The Bay Area is blessed by the wealth of its dominant Silicon Valley tech industry and its abundance of high-paying jobs. But that also means fewer in the region will qualify for the next round of stimulus payments as President Biden readies his pen to sign the $1.9 trillion American Rescue Plan once it’s approved by Congress.

The direct $1,400 stimulus payments will go out to individuals earning $75,000 a year or less, with lesser amounts for those earning up to $80,000. Married couples earning up to $150,000 will qualify for two $1,400 checks, with lesser amounts to those earning up to $160,000.

But those income caps look a lot more generous in other parts of the country and California than they do in the Bay Area. According to an analysis by the Bay Area Council Economic Institute, a policy think tank, 52% of households in the nine-county Bay Area would qualify for the full stimulus payment based on reported earnings in 2019, compared with 70% of Los Angeles County households.

“The Bay Area’s higher-paying jobs translates to fewer stimulus payments,” said Greer Cowan, a research analyst at the institute.

California’s 2019 median household income was $80,423 — fifth highest among the states — compared with $64,044 in Texas and $59,198 in Florida. And while Bay Area counties boast six-figure median household incomes — $132,444 in Santa Clara, $121,795 in San Francisco, $107,589 in Alameda — even Los Angeles, home to Hollywood, is below the state median at $72,721, and counties such as Fresno are lower still at $56,926.

That’s still a lot of Bay Area residents who will be getting the full stimulus payment cards or checks — more than 1.4 million households. But it also means more than 1.3 million households would receive something less, if anything. And it’s far less than the 2.3 million households who’ll get the full payment in Los Angeles County alone.

Russell Hancock, chief executive officer of Joint Venture Silicon Valley, a policy analysis organization, said the pandemic has had a very uneven impact on the Bay Area’s different job sectors. While many tech workers could transition to online work from home, those in service jobs — about one in four in the Bay Area — couldn’t work from home, and with public health restrictions, many couldn’t work at all.

“We have two economies — the tech economy, which is doing just fine, they just had a banner year, and this whole stimulus question is irrelevant for them and frankly quaint,” Hancock said. “But there’s also the in-person economy — people who do their jobs in person or not at all.”

For those workers, Hancock said, the stimulus will be a lifeline.

Maria de Rueda, of San Jose, is among them.

“I’ve been adjusting to living only with the basics and trying to survive on unemployment and the little money my husband makes,” said de Rueda, a mother of two young daughters who was laid off in March from her hotel job and whose husband saw his construction work hours cut early in the pandemic. “All of it would help. We need help. I have unemployment and it helped us survive, but we’ll need to make more changes if we want to keep going forward.”

Those receiving the payments also will find the money won’t go as far in the Bay Area as elsewhere. Consider median rent for a one-bedroom apartment this month is $2,650 in San Francisco, $2,180 in San Jose and $2,000 in Oakland, according to the Zumper National Rent Report. In Los Angeles, it’s $1,900, and in Fresno, $1,120.

“The money that comes out is going to stretch a little farther in areas like Fresno than San Francisco,” said Mike Herald, policy director at the Western Center on Law and Poverty in Los Angeles.

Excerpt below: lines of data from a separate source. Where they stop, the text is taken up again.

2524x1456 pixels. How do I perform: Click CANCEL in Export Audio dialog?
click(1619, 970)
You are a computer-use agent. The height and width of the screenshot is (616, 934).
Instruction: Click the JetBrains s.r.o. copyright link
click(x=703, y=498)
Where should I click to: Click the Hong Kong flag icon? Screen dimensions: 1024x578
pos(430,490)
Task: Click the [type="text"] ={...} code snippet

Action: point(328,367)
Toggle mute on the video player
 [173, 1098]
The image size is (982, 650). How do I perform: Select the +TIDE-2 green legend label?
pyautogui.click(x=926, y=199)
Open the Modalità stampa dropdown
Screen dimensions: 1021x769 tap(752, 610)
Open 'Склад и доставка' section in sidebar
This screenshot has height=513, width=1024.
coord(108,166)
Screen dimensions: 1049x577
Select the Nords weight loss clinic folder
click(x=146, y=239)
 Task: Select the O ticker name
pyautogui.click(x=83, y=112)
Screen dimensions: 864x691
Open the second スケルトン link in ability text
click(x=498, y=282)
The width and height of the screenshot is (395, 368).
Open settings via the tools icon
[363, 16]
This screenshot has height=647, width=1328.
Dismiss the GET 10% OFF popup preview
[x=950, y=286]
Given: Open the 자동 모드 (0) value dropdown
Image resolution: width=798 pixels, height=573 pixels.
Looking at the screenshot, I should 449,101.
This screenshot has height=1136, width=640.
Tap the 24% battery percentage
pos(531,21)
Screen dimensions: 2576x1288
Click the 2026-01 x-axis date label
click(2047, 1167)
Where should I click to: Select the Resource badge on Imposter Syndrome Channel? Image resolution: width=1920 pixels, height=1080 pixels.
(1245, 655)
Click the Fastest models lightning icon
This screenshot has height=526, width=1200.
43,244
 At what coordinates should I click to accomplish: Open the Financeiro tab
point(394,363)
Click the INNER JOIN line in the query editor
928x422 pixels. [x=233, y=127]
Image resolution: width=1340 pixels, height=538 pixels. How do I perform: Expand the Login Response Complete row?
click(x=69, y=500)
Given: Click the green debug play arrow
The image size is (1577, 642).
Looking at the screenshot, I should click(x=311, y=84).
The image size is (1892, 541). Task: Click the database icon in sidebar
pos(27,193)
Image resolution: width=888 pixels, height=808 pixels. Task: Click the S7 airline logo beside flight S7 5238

There’s also more to the stimulus package than the direct payments deemed crucial to helping low-wage workers and their families. It extends the additional $300 a week in unemployment benefits through Sept. 6. It expands eligibility for subsidies under the Affordable Care Act (Obamacare). It raises the $2,000 Child Tax Credit to $3,000, and to $3,600 for parents of children under age 6, extends eligibility to parents of 17-year-olds, and will send the payments out monthly rather than as a refund after tax filings.

The plan also raises the maximum Earned Income Tax Credit for childless adults from $530 to nearly $1,500, raises the income limit for that credit from about $16,000 to about $21,000, and expands the age range for eligibility. It extends federal eviction and foreclosure moratoriums and provides another $25 million in rental assistance for those in arrears.

Bay Area residents left out of the tech windfall say the help is badly needed.

For Justin Blea, 37, of Albany, who lost his job as a barista at Oakland International Airport last March, the extra payments will be critical. He and his wife, who have a 4-month-old, are relying on his $720 a week unemployment and her job as a Spanish teacher.

“I don’t want to go into debt for things like food,” Blea said. “But if I don’t have an income, I will go into debt for everyday things. And then that becomes a burden for my family.”

Aleida Ramirez, a single mother with an 11-year-old daughter in Concord who lost both her part-time jobs early in the pandemic, is already considering the essentials she’d spend the stimulus money on.

“I would pay bills — I still owe in electricity, a little bit in credit card, I’d probably pay part of my rent next month,” said Ramirez, who’s selling handcrafted metal art online to get by. With the child tax credit, she added, “I’d pay my internet bills and the electricity bill. That’s a big help.”